Problem
The required answer is each line in the entries below where "every" occurs.
[Provided data — start]
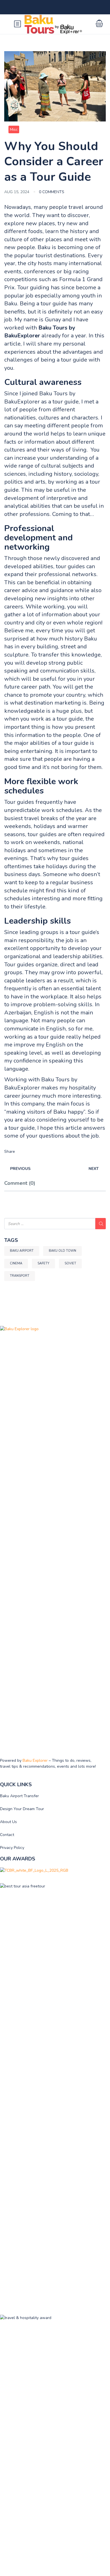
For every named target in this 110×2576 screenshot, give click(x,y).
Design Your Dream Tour (22, 1809)
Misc (14, 129)
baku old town (62, 1251)
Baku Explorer (35, 1760)
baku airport (22, 1251)
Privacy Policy (12, 1847)
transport (19, 1276)
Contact (7, 1834)
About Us (8, 1821)
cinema (16, 1263)
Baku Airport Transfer (19, 1796)
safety (43, 1263)
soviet (70, 1263)
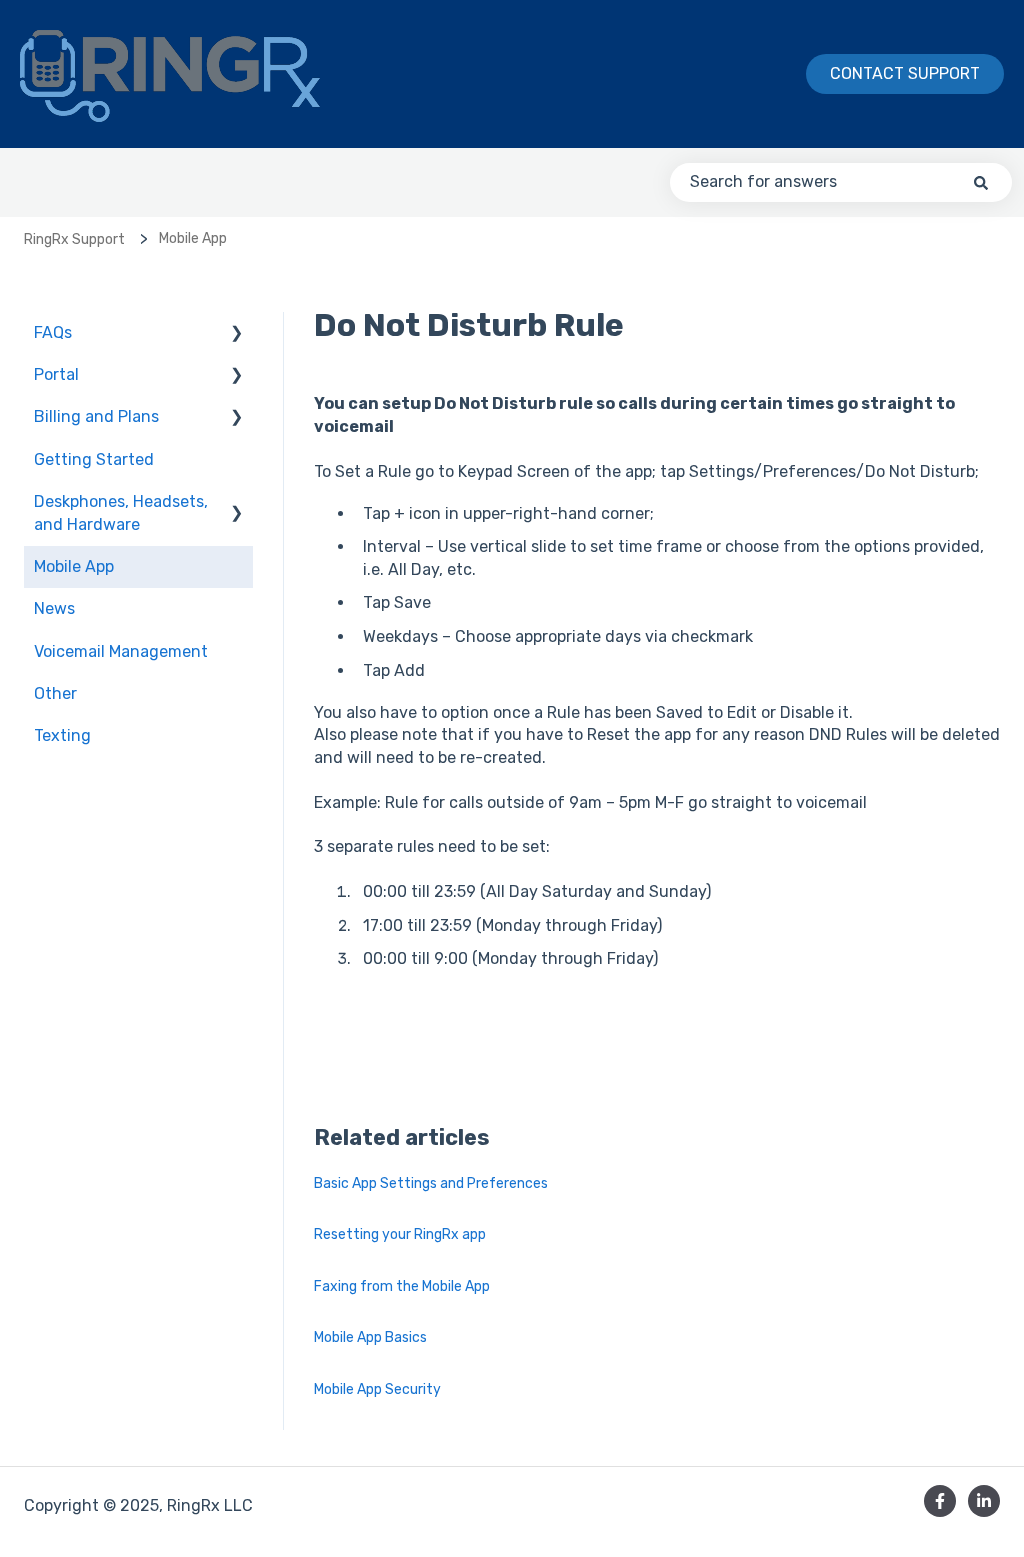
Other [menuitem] (55, 693)
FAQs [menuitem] (53, 332)
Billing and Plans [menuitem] (96, 416)
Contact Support (905, 73)
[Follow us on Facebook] (940, 1501)
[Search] (981, 182)
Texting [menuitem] (62, 735)
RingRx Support (74, 239)
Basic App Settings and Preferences (431, 1183)
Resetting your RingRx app (400, 1234)
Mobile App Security (377, 1389)
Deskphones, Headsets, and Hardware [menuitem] (121, 512)
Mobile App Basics (370, 1337)
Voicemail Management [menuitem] (121, 651)
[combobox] (841, 182)
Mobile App (193, 238)
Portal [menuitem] (56, 374)
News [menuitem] (54, 608)
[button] (237, 334)
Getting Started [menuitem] (94, 459)
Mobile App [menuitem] (74, 566)
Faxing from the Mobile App (402, 1286)
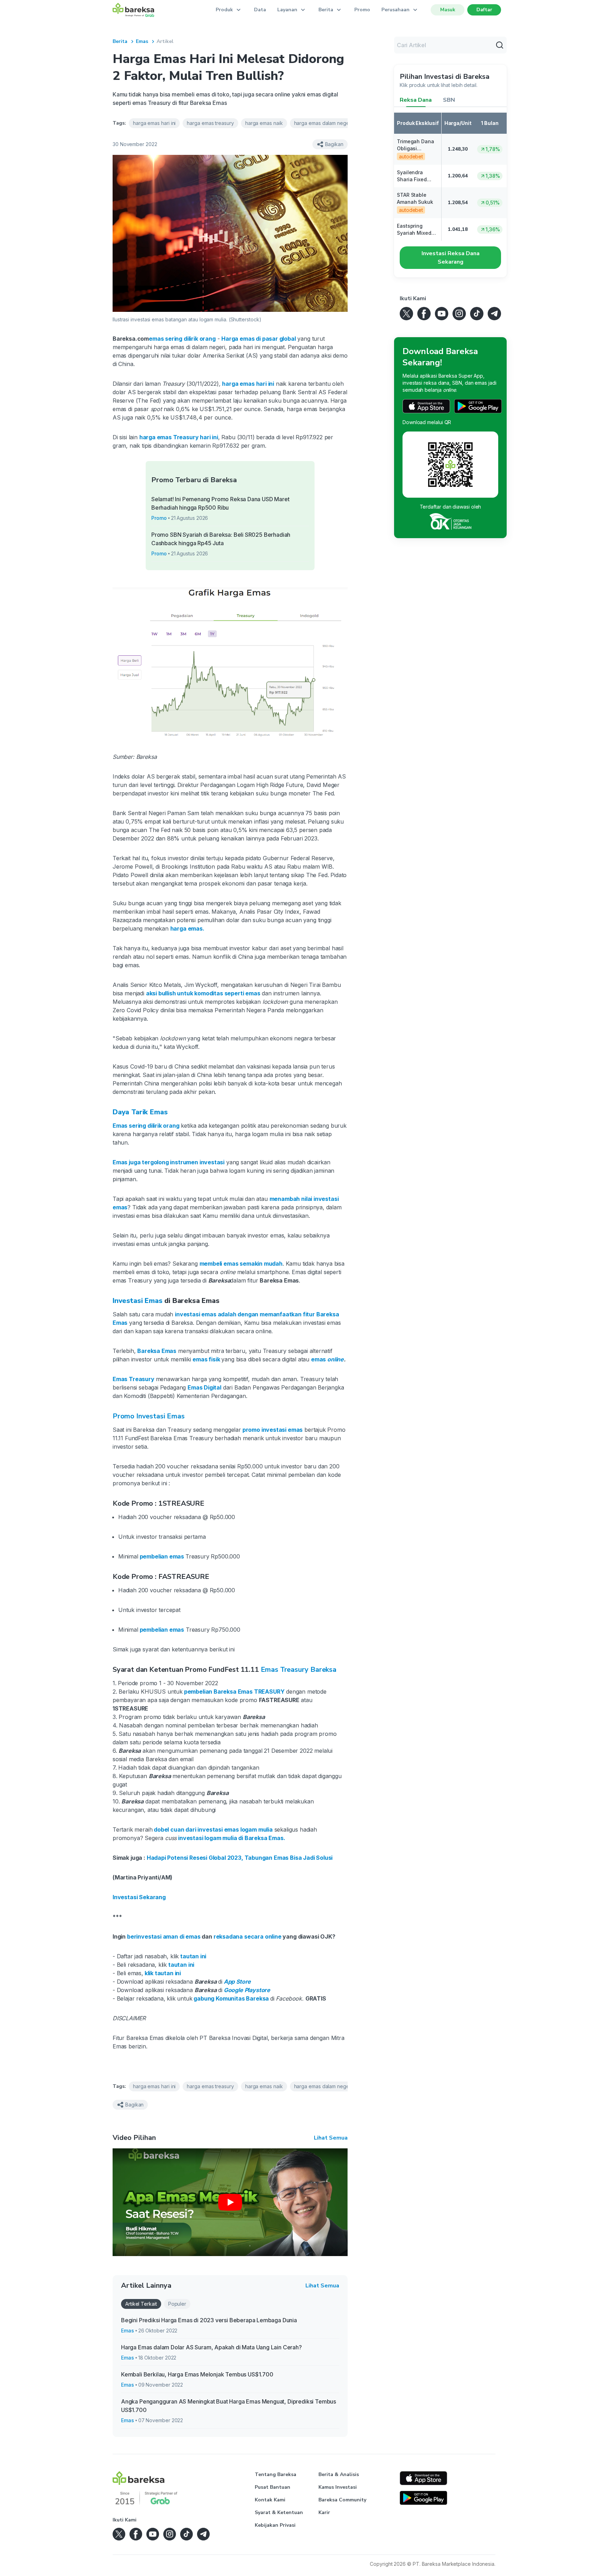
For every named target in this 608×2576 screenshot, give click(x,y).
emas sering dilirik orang (182, 338)
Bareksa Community (342, 2499)
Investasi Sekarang (139, 1897)
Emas (142, 41)
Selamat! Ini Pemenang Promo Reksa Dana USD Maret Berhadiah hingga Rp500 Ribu (220, 503)
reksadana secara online (246, 1936)
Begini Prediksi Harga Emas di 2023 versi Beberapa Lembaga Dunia (209, 2320)
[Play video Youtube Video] (230, 2202)
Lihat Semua (331, 2138)
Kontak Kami (270, 2499)
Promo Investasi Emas (148, 1416)
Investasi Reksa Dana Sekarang (451, 258)
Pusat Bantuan (272, 2487)
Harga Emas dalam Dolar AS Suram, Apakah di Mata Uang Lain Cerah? (211, 2347)
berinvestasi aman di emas (163, 1936)
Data (260, 9)
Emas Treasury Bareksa (298, 1669)
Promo (362, 9)
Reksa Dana (416, 100)
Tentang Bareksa (275, 2474)
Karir (324, 2512)
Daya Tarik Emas (140, 1112)
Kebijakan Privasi (275, 2525)
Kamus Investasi (337, 2487)
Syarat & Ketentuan (279, 2512)
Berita (120, 41)
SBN (449, 100)
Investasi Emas (138, 1300)
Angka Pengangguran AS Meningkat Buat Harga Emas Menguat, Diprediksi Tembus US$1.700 (228, 2405)
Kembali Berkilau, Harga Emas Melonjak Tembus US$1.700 (197, 2374)
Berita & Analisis (338, 2474)
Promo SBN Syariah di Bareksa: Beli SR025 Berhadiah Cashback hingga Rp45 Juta (220, 539)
[Provided data — finish]
Exercise result
For every named target in this 110×2576 screenshot, give click(x,y).
For every named target in this 608×2576 screenshot, give click(x,y).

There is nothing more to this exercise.